Lady Macduff: "Fathered he is and yet he is fatherless" (IV, II, 31)
Comment: Lady Macduff speaks of her son, he does have a father but his father is not there.

Sirrah: "The liars and swearers are fools ; for there / are liars and swearers enow to beat the honest / Men and hang up them." (IV, II, 62-64)
Comment: Sirrah says that traitors which lie and swear are fools because there are many more of them than there are honest men and they could easily beat the honest men and hang them up.

Lady Macduff: "I am in this earthly world, where to do harm / Is often laudable, to do good sometime / Accounted dangerous folly." (IV, II, 83-85)
Comment: Lady Macduff says that in this world it is acceptable to be evil, and if you do good you are considered a traitor.

Malcolm: "But I have none. The king-becoming graces, / As justice, verity, temp'rance, stableness, / Bounty, perseverance, mercy, lowliness, / Devotion, patience, courage, fortitude, / I have no relish of them" (IV, III, 107-111)
Comment: Malcolm says he does not have any of the virtues that a king should have but he is only saying this to test Macduff's loyalty.

Act V

Gentlewoman: "It is an accustomed action with her to / seem thus washing her hands. I have known her / continue in this a quarter of an hour." (V, I, 30-32)
Comment: To the gentlewoman it appears as if Lady Macbeth's continuous action of washing her hands is a custom. Lady Macbeth, on the other hand, is trying to wash Duncan's blood off of her hands.

Macbeth: "And be these juggling fiends no more believed that palter with us in a double sense, that keep the word of promise in our ear and brake it to our hope." (V, VII, 23-25)
Comment: Macbeth realizes that the witches lead him on to do evil by tempting him with false promises

Malcolm: "Let every soldier hew him down a bough / And hear't before him: thereby shall we shadow / The numbers of our host and make discovery" (V, IV, 6-8)
Comment: Malcolm instructs his army men to cut down some branches for each of them and to cover themselves with them. That way they could hide themselves from the view of Macbeth's troops and thus conceal the size of Malcolm's army, making the appearance of a moving grove marching towards Dunsinane.

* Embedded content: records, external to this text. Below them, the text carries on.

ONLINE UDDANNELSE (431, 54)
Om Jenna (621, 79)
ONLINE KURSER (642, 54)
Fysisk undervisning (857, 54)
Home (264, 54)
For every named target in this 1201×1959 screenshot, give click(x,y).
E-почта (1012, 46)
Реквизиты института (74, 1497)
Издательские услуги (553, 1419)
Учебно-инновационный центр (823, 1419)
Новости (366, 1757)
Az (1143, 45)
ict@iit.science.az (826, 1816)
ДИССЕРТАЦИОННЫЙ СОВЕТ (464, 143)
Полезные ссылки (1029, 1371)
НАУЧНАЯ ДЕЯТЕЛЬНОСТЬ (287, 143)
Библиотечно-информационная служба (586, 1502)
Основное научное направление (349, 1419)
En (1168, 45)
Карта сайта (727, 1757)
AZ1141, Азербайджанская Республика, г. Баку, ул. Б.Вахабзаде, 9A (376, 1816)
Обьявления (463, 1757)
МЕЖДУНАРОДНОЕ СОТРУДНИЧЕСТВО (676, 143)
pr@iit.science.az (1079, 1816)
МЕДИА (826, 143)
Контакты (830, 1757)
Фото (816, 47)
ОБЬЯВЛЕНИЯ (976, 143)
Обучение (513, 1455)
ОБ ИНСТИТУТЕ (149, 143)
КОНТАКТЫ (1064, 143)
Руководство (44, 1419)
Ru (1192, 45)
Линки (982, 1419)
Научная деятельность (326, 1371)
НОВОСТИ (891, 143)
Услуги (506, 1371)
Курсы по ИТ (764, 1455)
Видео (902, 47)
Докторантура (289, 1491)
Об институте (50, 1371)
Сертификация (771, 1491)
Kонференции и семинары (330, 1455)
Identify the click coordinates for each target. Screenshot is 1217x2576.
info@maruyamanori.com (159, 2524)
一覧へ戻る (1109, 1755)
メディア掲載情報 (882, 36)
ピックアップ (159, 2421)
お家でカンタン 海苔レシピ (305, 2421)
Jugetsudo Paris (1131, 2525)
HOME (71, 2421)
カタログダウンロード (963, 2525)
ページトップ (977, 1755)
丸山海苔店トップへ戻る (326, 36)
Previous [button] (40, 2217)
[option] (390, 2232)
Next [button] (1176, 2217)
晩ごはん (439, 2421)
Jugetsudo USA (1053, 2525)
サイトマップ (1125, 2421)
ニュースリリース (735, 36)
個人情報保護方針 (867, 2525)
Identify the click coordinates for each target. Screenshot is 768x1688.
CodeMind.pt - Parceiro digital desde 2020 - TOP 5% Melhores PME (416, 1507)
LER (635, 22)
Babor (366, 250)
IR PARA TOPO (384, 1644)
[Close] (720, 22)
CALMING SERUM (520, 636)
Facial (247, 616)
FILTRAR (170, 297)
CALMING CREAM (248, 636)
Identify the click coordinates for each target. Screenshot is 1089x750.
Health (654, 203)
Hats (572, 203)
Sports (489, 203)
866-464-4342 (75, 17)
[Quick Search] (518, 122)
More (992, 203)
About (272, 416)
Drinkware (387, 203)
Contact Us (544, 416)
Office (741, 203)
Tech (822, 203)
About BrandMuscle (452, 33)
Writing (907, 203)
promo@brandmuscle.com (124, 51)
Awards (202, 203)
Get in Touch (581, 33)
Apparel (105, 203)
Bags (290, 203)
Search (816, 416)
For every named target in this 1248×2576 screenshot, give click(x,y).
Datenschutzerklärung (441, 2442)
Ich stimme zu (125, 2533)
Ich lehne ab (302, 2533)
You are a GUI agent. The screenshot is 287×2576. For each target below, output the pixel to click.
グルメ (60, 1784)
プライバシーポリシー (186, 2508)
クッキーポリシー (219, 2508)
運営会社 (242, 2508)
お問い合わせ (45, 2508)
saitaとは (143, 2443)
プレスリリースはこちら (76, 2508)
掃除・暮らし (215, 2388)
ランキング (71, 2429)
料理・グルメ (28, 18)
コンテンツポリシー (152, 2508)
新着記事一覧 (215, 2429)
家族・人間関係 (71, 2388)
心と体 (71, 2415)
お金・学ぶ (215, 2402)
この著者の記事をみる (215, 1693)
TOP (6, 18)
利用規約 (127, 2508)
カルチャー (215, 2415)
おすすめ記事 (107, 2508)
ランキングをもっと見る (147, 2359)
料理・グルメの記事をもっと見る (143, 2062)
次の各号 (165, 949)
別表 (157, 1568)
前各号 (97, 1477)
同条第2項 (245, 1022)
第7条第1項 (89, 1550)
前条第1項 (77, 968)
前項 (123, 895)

Remember the witches prophesy, "Fear not till Birnam wood do come to Dunsinane". Well, here is some Birnam "wood" coming to Dunsinane.

Malcolm: "Now, near enough: Your leafy screens throw down / And show like those you are" (V, VI, 1-2)
Comment: Malcolm's army reveals it's self for what it really is, not a moving grove but an invading army. Macbeth did have to fear the grove, but not for the grove it's self but for what the grove hid from Macbeth's view. Malcolm's army.